Many years have passed from the moment in which I felt the need to write a letter to you, however, at this point, I think I am ready to sit down and actually put in words all that I feel. For sure this is going to be a challenge, having in mind the love-hate relationship that we share.
I am sorry in advance about what you are about to read but also keep in mind that I am saying it with lots of love, thankfulness, and forgiveness.
I really don’t know what to say first so I might just start from the beginning. You and I are in a relationship for solid 6 years now, I mean 6 conscious years from my side. Of course, you’ve been persistent in my life since I was a fetus, however, it took me 13 years to create my first accounts on social media, which officially united us… probably forever. I still remember how my parents were against this relationship of mine but I believed that this is where I will find happiness or at least attention, so I wasn’t hesitant to deep into this new experience.
At first, it went smoothly. I was slowly but surely discovering what you have to offer and you created many exciting memories and occasions in my life. You thought me a lot and expanded my views in various ways. You made me aware and helped me exit the box I was living in. Also, some of the people that I have met thanks to you are still part of my life. Some of them even changed my life.

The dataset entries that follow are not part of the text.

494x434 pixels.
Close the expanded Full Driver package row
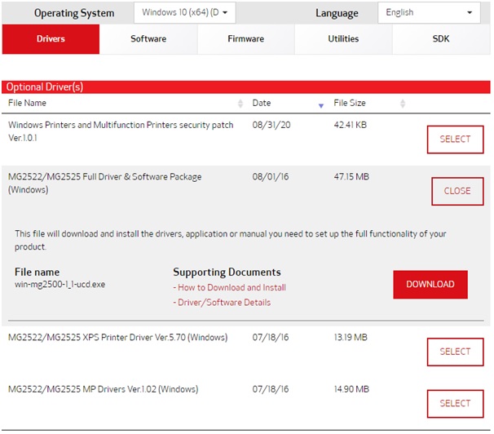pos(457,191)
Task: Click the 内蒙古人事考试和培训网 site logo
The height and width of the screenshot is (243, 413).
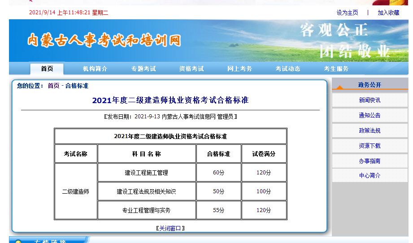Action: (104, 40)
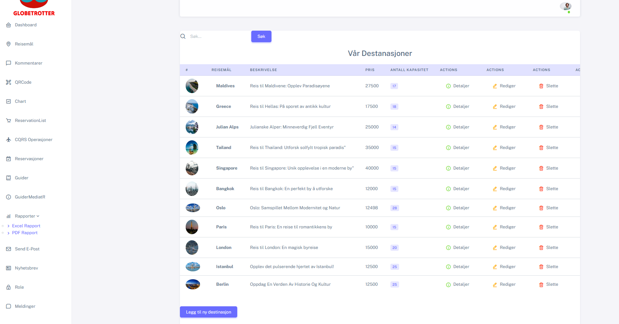
Task: Click the lock icon for Role
Action: pos(9,287)
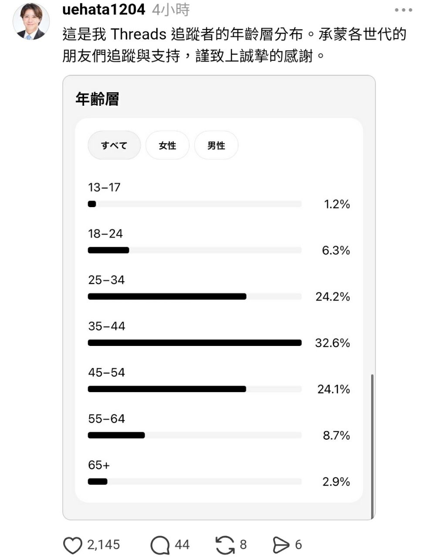Share post with paper plane icon

(x=281, y=545)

However, I think that as a 13-year-old kid I was not well prepared in many ways when it comes to what you can offer. I mean the dark side of Media. Thankfully, I believe I managed to exit this phase without much trauma, or at least I would like to believe so.
Sadly, this is not the case with one of my best friends. Her relationship with you, Media, didn’t go as smoothly. It might be on her, though. It might be her weak personality and lack of self-consciousness. But what I have to admit is that your influence for sure led to many nearly fatal consequences. You must be wondering what I am talking about. That’s normal. I am sure that this whole scenario sounds familiar to you.
My friend was one of the many victims of the so-called beauty standards that are mainly persistent in social media. Spending time with you and seeing those “perfect” people with “perfect” bodies and life makes people prone to questioning why their life and appearance are not as good. What is more- they start concentrating their time and effort trying to become that better, “instagramable” version of themselves, however, it is really hard to reach… mainly because it is unreal. Now back to my friend. As I mentioned, she was subconsciously triggered by those images of slim, beautiful women and before even realizing it, she was battling one of the most unpleasant eating disorders- anorexia. The process of realizing the problem and starting the battle is way too complex and I won’t write about it now, but one thing that I hate to admit is that I question whether the victim ever wins, or the disorder always stays in the back of their mind provoking them to feel anxiety and quilt. As I said, I don’t blame this only on you, but I still remember how she was comparing herself with those social media influencers and how desperately she had the need to upload similar content in order to feel accomplished.
This is about my friend’s story, but I am sure it really touched something in me as well. Maybe that’s why I went on a 4-month break from you last autumn. You might not even detect my absence but to me, it was really relieving and thought-provoking. I took those months off, not only because I needed time for myself but because the overwhelming presence of you became unbearable… more than usual especially after the first months of the Covid-19 pandemic… or infodemic. To stop this connection with you for a while was a matter of time and health. I can’t express the amount of inner peace that filled me when the option of sharing my life was impossible. For the first time, I started living in the moment and actually experiencing things without a constant need for acceptance.
I am sure that I would never be able to express my feelings towards you. I’ve never met someone who fills me with both love and hate at such a high frequency. However, I believe that in order to keep a non-toxic relationship with you we need distance. You are a wonderful place to be but not for too long. Where I strive to be at this stage of my life is to be in the moment. Sadly, I can’t afford this luxury when I am with you. I hope you don’t perceive me as disloyal. I just need to expand myself and my views in order to add value to you, Media. Till this time comes I will love you from a distance.